- Stored items:
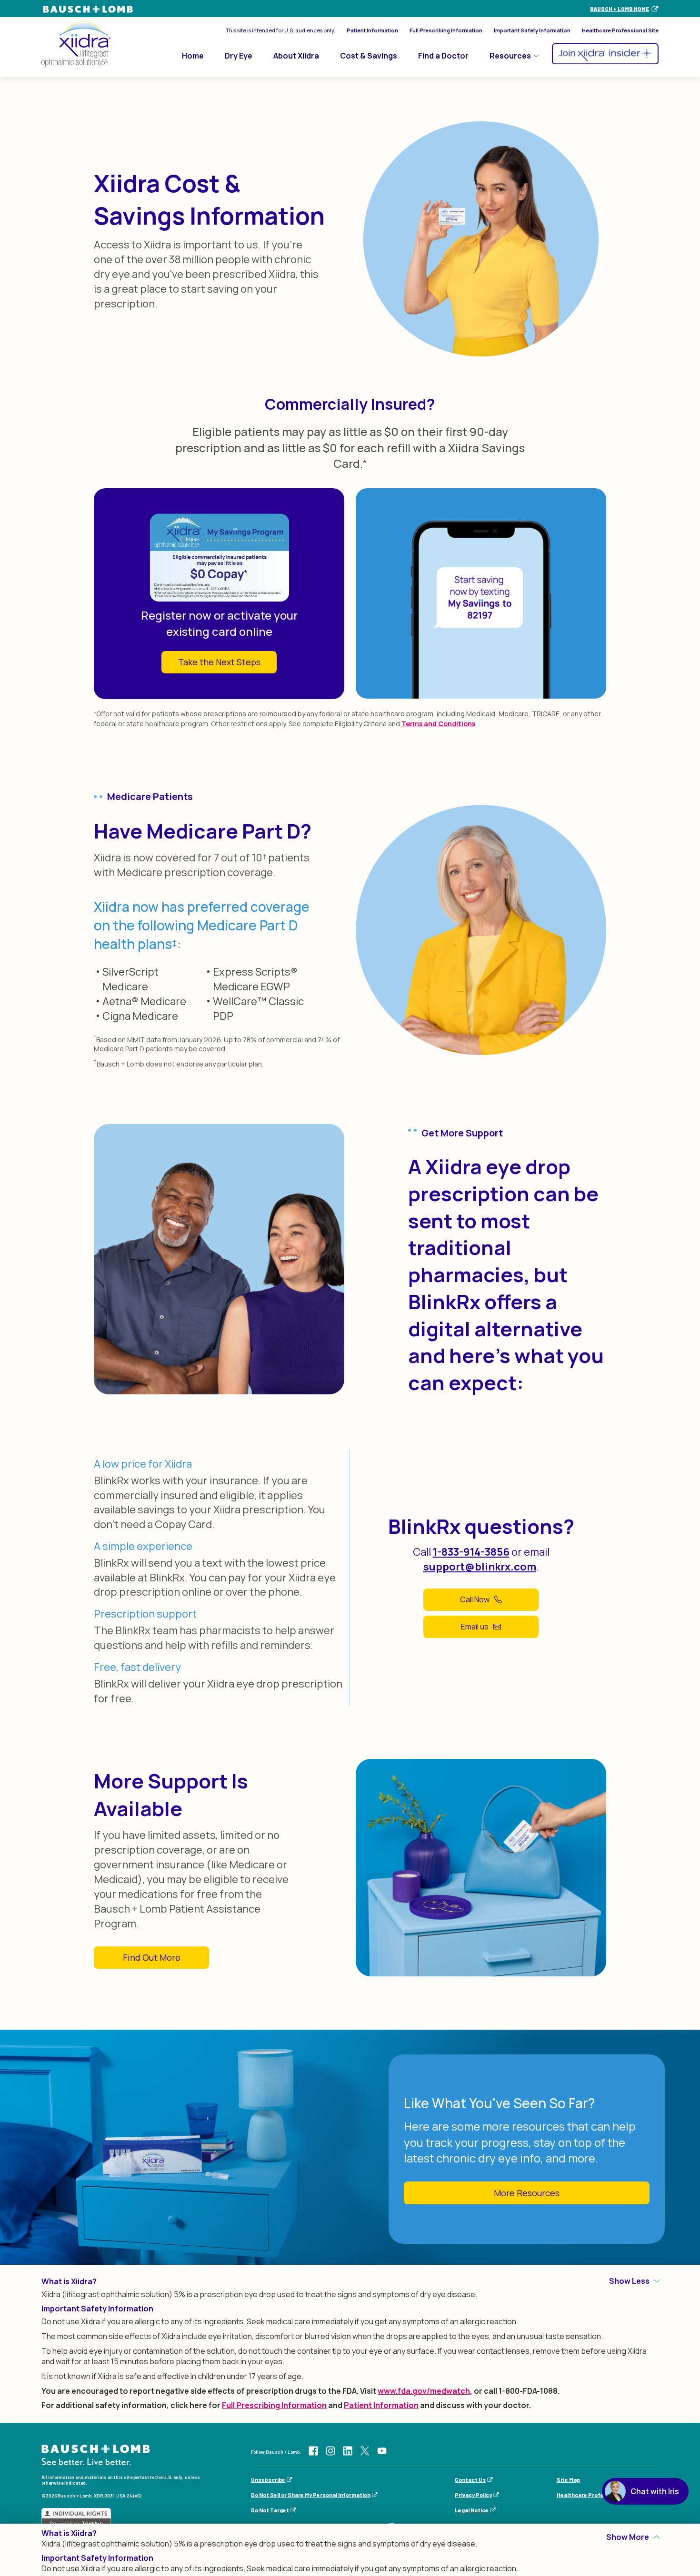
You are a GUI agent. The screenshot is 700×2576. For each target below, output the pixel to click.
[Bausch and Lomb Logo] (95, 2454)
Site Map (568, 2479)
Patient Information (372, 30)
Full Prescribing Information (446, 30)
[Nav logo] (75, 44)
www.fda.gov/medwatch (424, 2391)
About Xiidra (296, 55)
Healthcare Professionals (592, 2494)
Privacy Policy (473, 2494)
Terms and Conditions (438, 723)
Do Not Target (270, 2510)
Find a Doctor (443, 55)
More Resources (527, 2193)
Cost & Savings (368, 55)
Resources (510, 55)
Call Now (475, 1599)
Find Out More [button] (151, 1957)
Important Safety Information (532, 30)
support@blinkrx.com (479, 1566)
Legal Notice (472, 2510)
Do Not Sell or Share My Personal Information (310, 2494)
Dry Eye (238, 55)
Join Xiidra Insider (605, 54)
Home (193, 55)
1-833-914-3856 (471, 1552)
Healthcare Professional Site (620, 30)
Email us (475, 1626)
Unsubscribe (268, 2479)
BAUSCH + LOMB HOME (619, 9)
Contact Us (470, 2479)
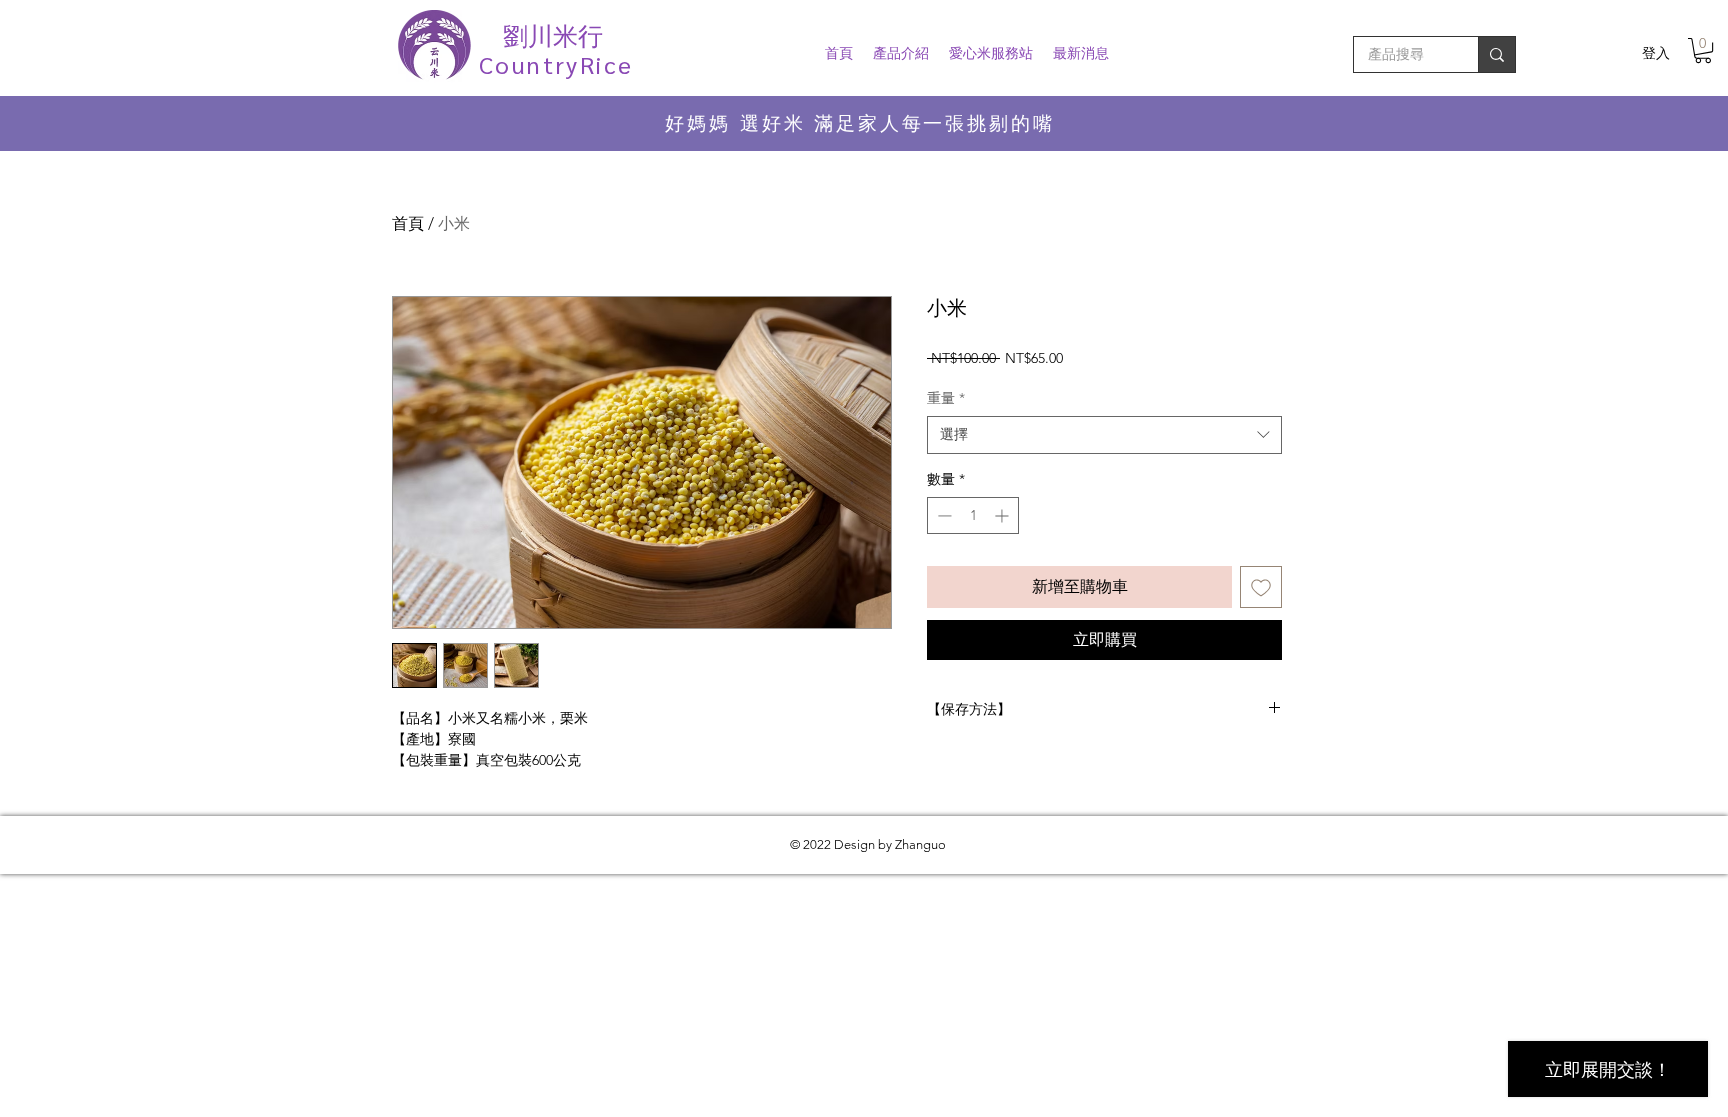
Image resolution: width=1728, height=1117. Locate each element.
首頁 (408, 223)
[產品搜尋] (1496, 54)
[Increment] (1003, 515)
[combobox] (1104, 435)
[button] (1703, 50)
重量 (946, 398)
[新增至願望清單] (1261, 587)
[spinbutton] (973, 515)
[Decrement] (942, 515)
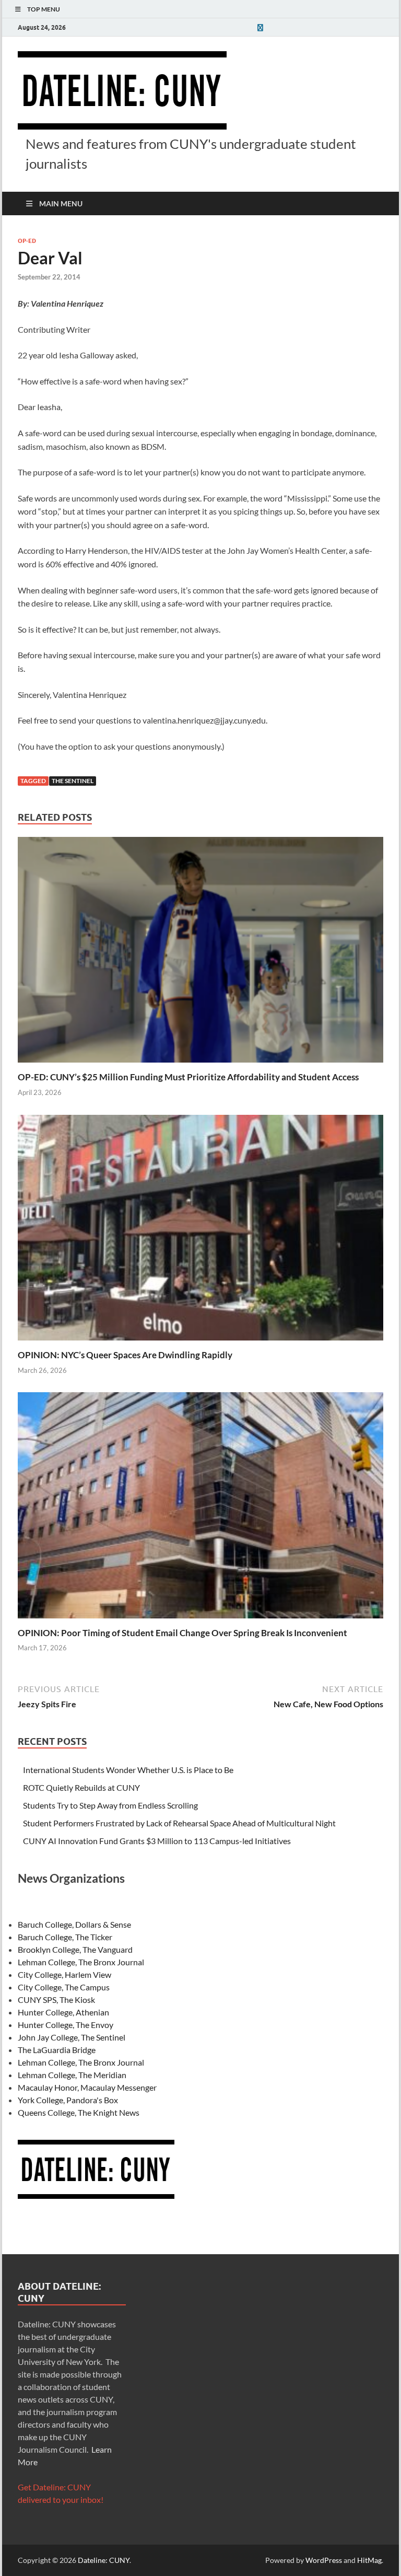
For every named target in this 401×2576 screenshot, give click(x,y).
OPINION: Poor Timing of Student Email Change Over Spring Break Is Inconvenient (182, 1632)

- Problem: Transcribe every entry word for word, excluding images.

- Written answer:
You are a GUI agent. The screenshot is 700×2576. For each target below, output the pixel to click.
[Bausch and Lomb Logo] (95, 2454)
Site Map (568, 2479)
Patient Information (372, 30)
Full Prescribing Information (446, 30)
[Nav logo] (75, 44)
www.fda.gov/medwatch (424, 2391)
About Xiidra (296, 55)
Healthcare Professionals (592, 2494)
Privacy Policy (473, 2494)
Terms and Conditions (438, 723)
Do Not Target (270, 2510)
Find a Doctor (443, 55)
More Resources (527, 2193)
Cost & Savings (368, 55)
Resources (510, 55)
Call Now (475, 1599)
Find Out More [button] (151, 1957)
Important Safety Information (532, 30)
support@blinkrx.com (479, 1566)
Legal Notice (472, 2510)
Do Not Sell or Share My Personal Information (310, 2494)
Dry Eye (238, 55)
Join Xiidra Insider (605, 54)
Home (193, 55)
1-833-914-3856 (471, 1552)
Healthcare Professional Site (620, 30)
Email us (475, 1626)
Unsubscribe (268, 2479)
BAUSCH + LOMB HOME (619, 9)
Contact Us (470, 2479)
Image resolution: width=1728, height=1117. Locate each element.
首頁 (408, 223)
[產品搜尋] (1496, 54)
[Increment] (1003, 515)
[combobox] (1104, 435)
[button] (1703, 50)
重量 (946, 398)
[新增至願望清單] (1261, 587)
[spinbutton] (973, 515)
[Decrement] (942, 515)
For every named target in this 401×2576 screenshot, give click(x,y).
OPINION: Poor Timing of Student Email Change Over Spring Break Is Inconvenient (182, 1632)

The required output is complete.